- _EXTRAIT FOURNI_
© TF1Le Parti Communiste français estime jeudi que le nouveau gouvernement Villepin n'est qu'un "simple jeu de chaises musicales" et il dénonce "un mépris incroyable du peuple français". "C'est un simple jeu de chaises musicales, on prend les mêmes et on recommence", déclare le PCF. "Il n'y a décidément rien à attendre de ce nouveau gouvernement qui ignore complètement la volonté exprimée par le peuple français", ajoute-t-il. "C'est un mépris incroyable du peuple. Il existe désormais un fossé béant entre les Françaises et les Français et ceux qui prétendent gouverner le pays", poursuit-il.
Michel Mercier, président du groupe UDF au Sénat: Jacques Chirac "a repris la main dans son parti de façon magistrale. Le cabinet du président de la République a verrouillé tout ça avec une grande maîtrise".
André Rossinot, président du Parti Radical: "à un moment où le modèle républicain est en jeu, je regrette que les Radicaux et les valeurs qu'ils incarnent ne soient pas suffisamment représentés au sein du gouvernement". Le seul ministre radical est François Loos, ministre délégué à l'industrie.
Emile Zuccarelli (PRG): "C'est d'abord un gouvernement construit autour, par et pour l'UMP. Je ne vois dans sa composition aucune réponse aux graves préoccupations exprimées par une large majorité de français dimanche dernier".
Yves Durand, député PS du Nord et secrétaire national chargé de l'éducation au PS : "En arrivant au ministère de l'Education nationale, Gilles de Robien devrait exiger immédiatement de son collègue des Finances les moyens d'éviter une rentrée scolaire catastrophique. Il y a là une décision d'urgence si le nouveau ministre veut montrer qu'il est réellement à l'écoute de l'école".
Nicolas Dupont-Aignan, président du club "Debout la République", dans un communiqué commun avec avec d'autres députés UMP pour le non (François Guillaume, Gilles Bourdouleix, Jacque Baudot, Patrick Labaune, Jérôme Rivière, François Xavier Villain, Jacques Myard): "Je n'ai qu'un mot: un gag. Le voile est tombé, nous regrettons vivement l'absence des partisans du non de la droite républicaine au sein de ce gouvernement. Jacques Chirac refuse ainsi de prendre en considération le vote historique des Français".

- _TRAVAIL DEMANDÉ_
**A.** Pour chacune des affirmations suivantes, dites par oui ou par non si elle concorde avec l'extrait fourni, et citez mot pour mot le passage qui tranche : (i) François Loos est le seul ministre radical du gouvernement ; (ii) Michel Mercier préside le groupe UDF à l'Assemblée nationale ; (iii) Gilles de Robien arrive au ministère des Finances.
**B.** D'après l'extrait fourni, qui préside le club « Debout la République » ?
Les lignes ci-dessous proviennent d'une autre source que l'extrait fourni.

- _DONNÉES DISPONIBLES_
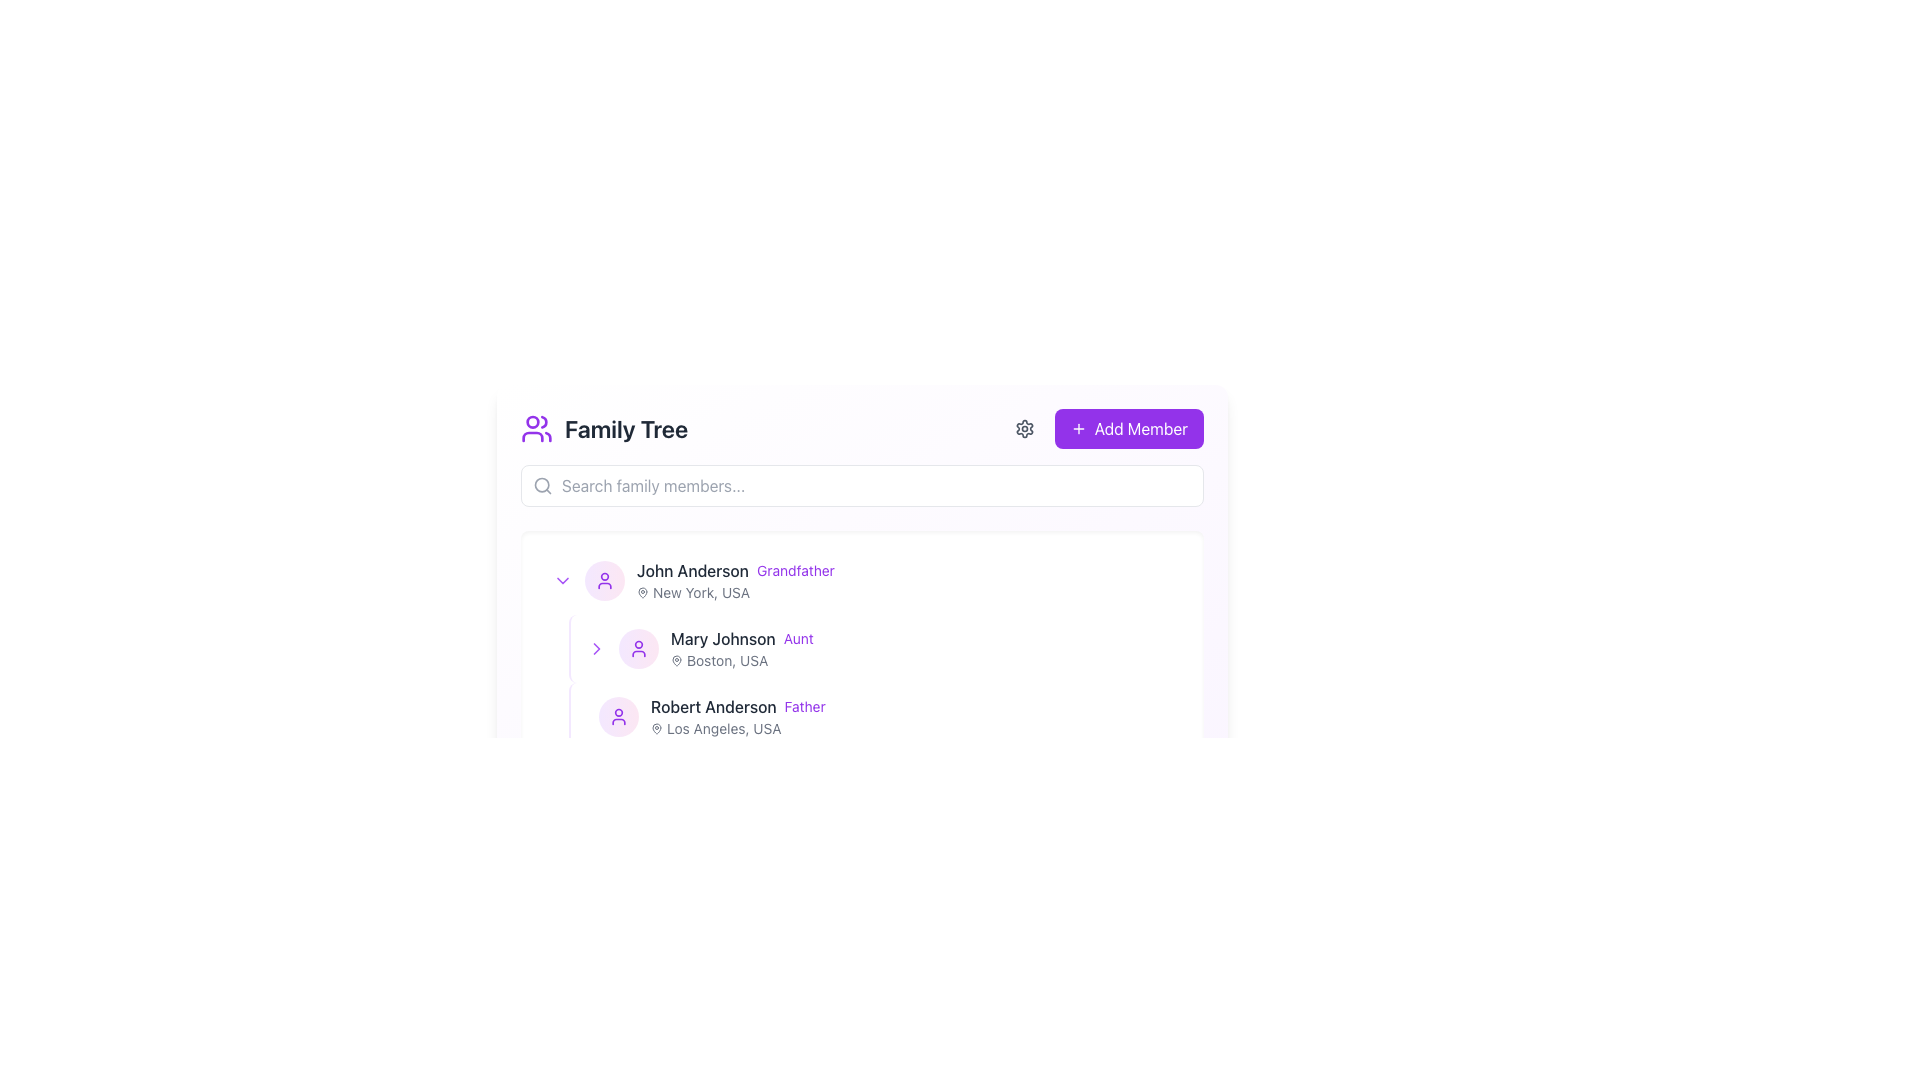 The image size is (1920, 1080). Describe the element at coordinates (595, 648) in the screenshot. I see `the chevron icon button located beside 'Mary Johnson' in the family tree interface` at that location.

- _CORRIGÉ_
**A.**
(i) Oui : « Le seul ministre radical est François Loos, ministre délégué à l'industrie. »
(ii) Non : « Michel Mercier, président du groupe UDF au Sénat »
(iii) Non : « En arrivant au ministère de l'Education nationale, Gilles de Robien »

**B.** Nicolas Dupont-Aignan.